══ Source data ══
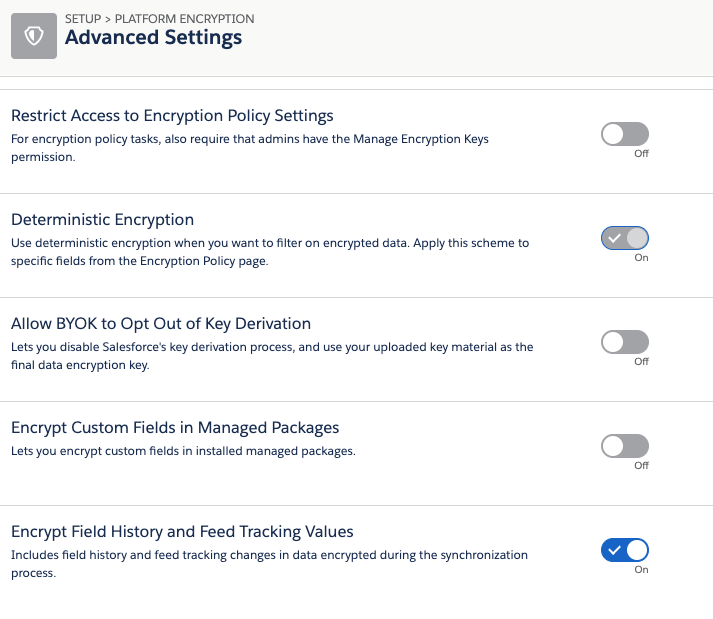713x619 pixels.
Task: Switch on Encrypt Custom Fields in Managed Packages
Action: click(x=625, y=446)
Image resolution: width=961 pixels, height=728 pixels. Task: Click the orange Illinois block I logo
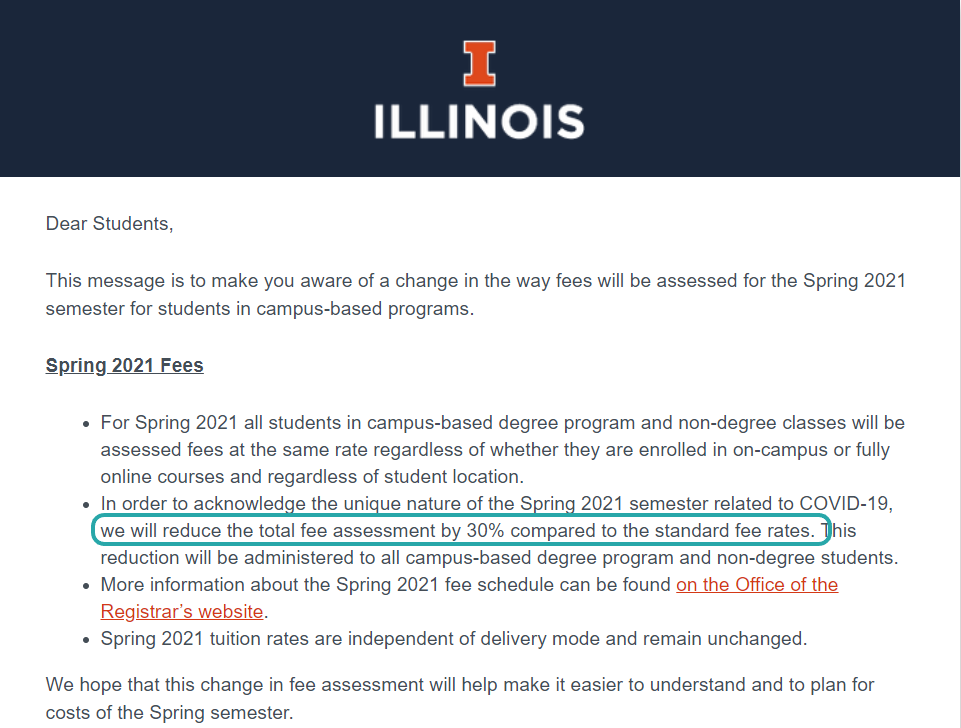[x=479, y=63]
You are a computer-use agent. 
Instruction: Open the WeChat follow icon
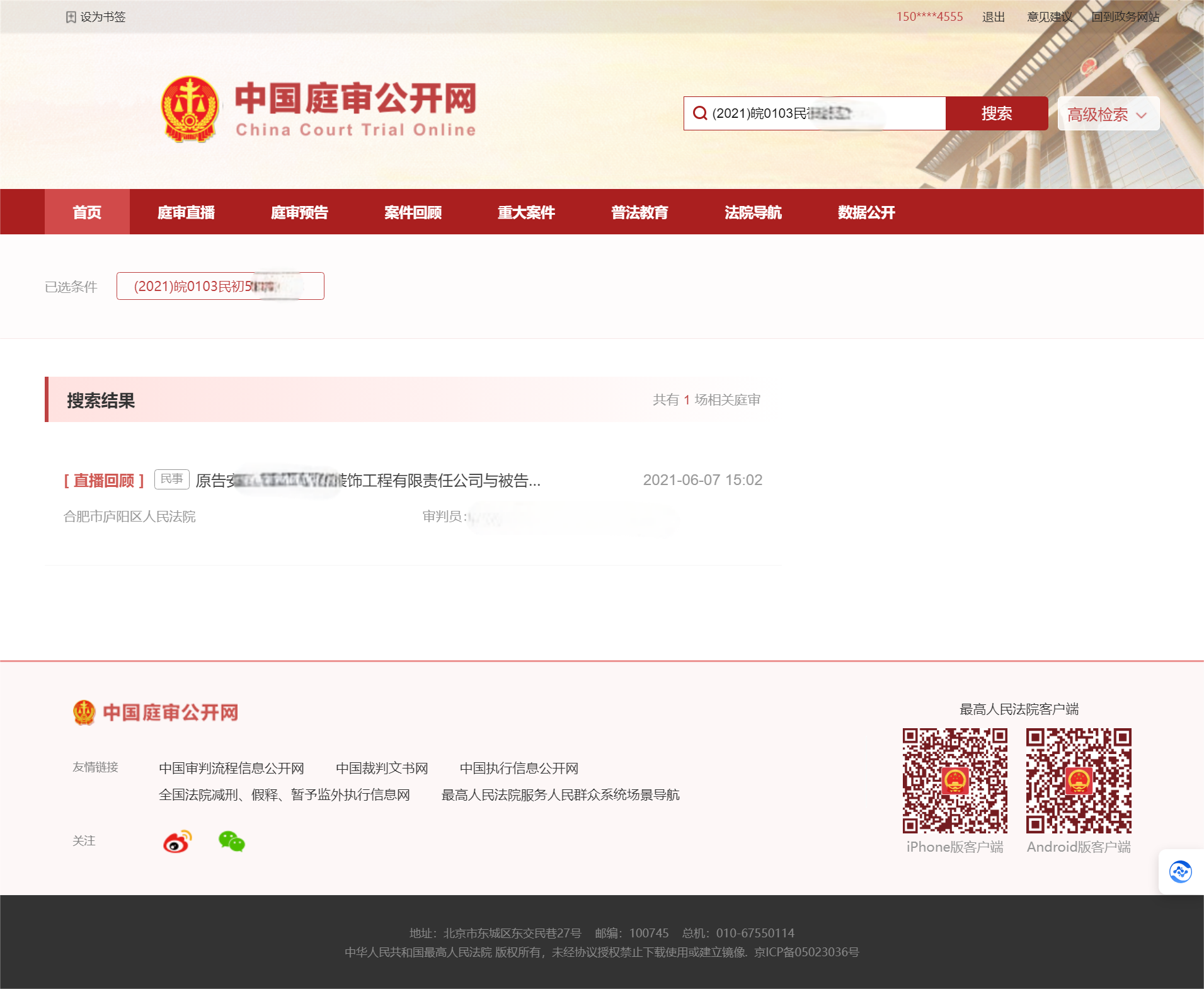(x=231, y=842)
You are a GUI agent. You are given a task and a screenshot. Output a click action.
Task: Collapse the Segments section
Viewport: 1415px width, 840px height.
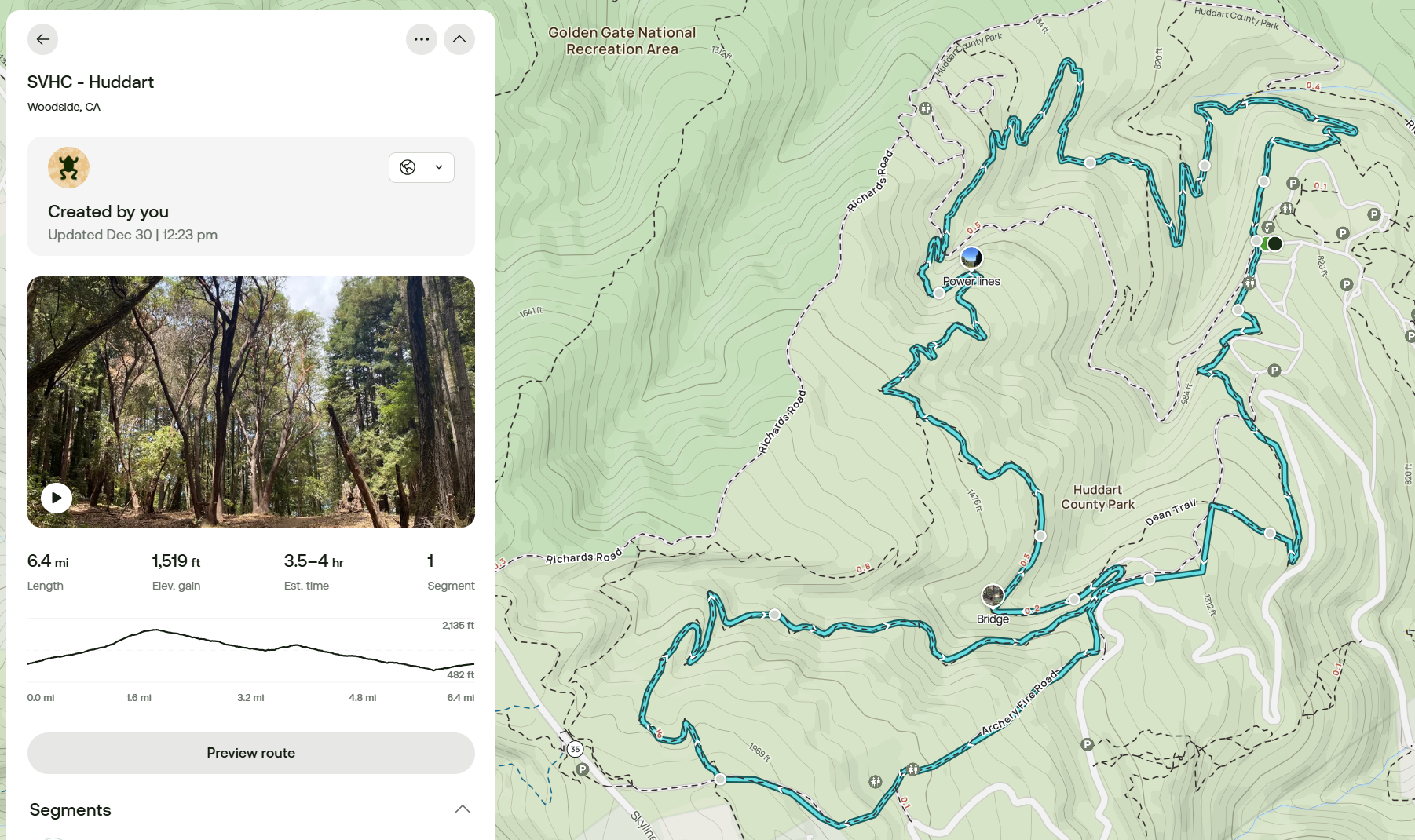[x=463, y=809]
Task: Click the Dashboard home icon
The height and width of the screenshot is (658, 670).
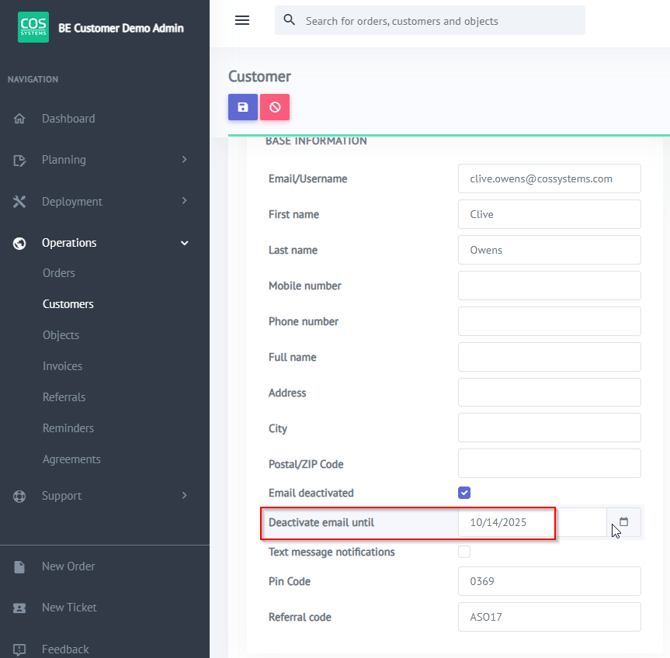Action: [20, 119]
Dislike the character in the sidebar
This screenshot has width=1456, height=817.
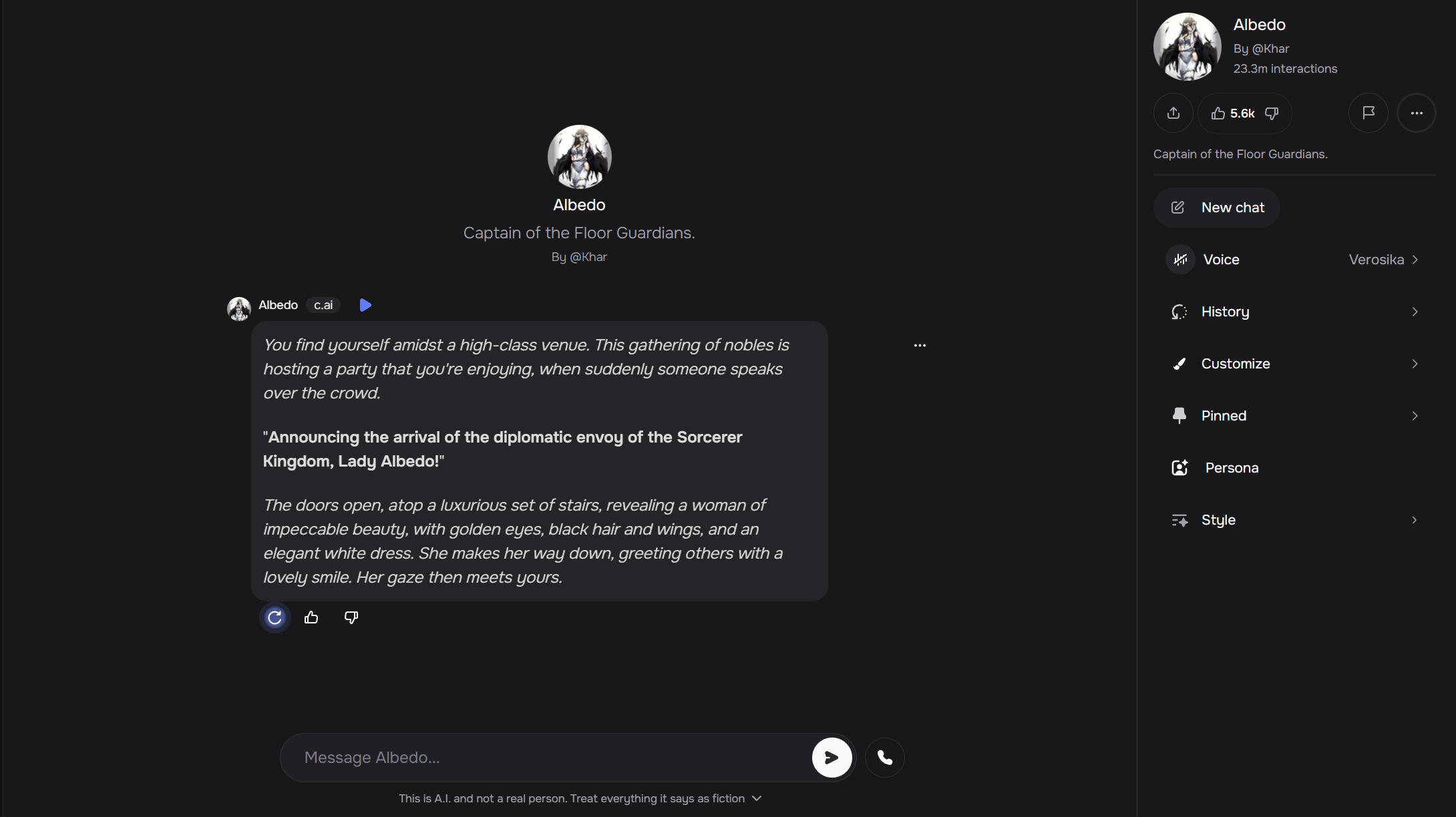tap(1272, 113)
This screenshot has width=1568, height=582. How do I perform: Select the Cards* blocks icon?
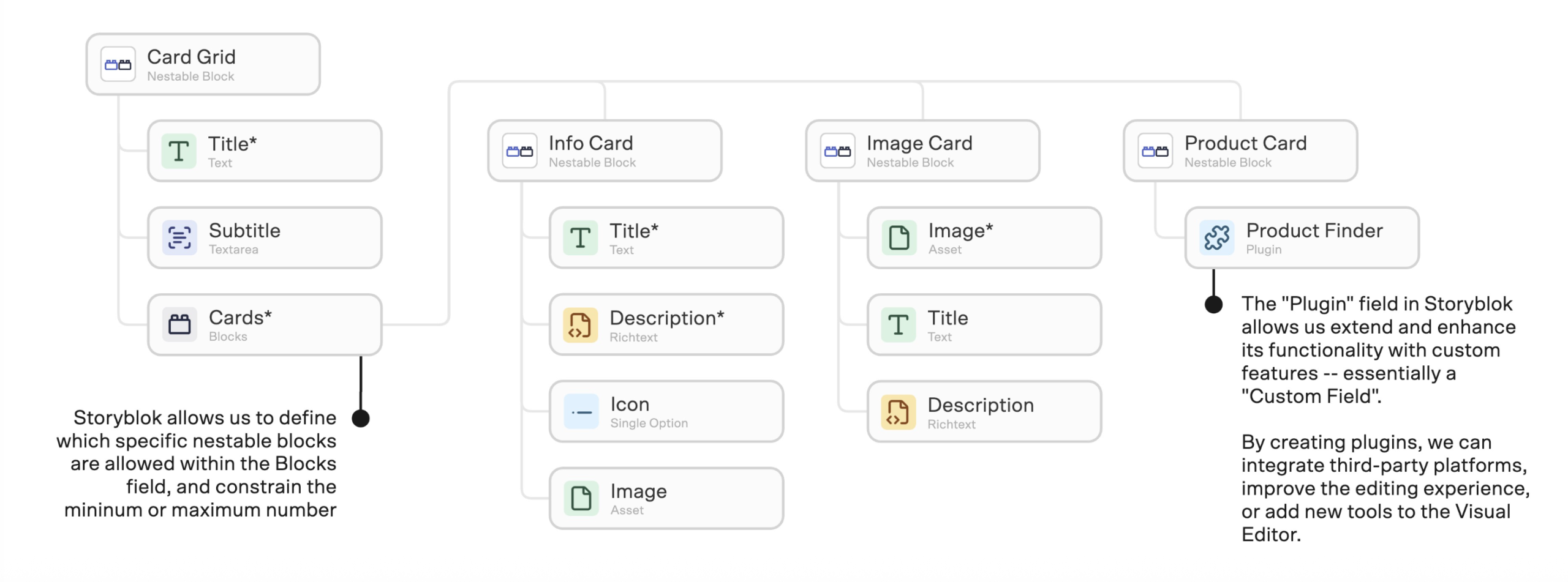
═══
What you need to do:
From the listing above, pull out every line that contains the word "screenshot", matching case exactly, and copy each such line in full.

Task answer:
You are a GUI agent. You are given a task and a screenshot. Output a click action.
The height and width of the screenshot is (658, 670).
This screenshot has width=1456, height=817.
This screenshot has width=1568, height=582. How do I perform: Select the Cards* blocks icon?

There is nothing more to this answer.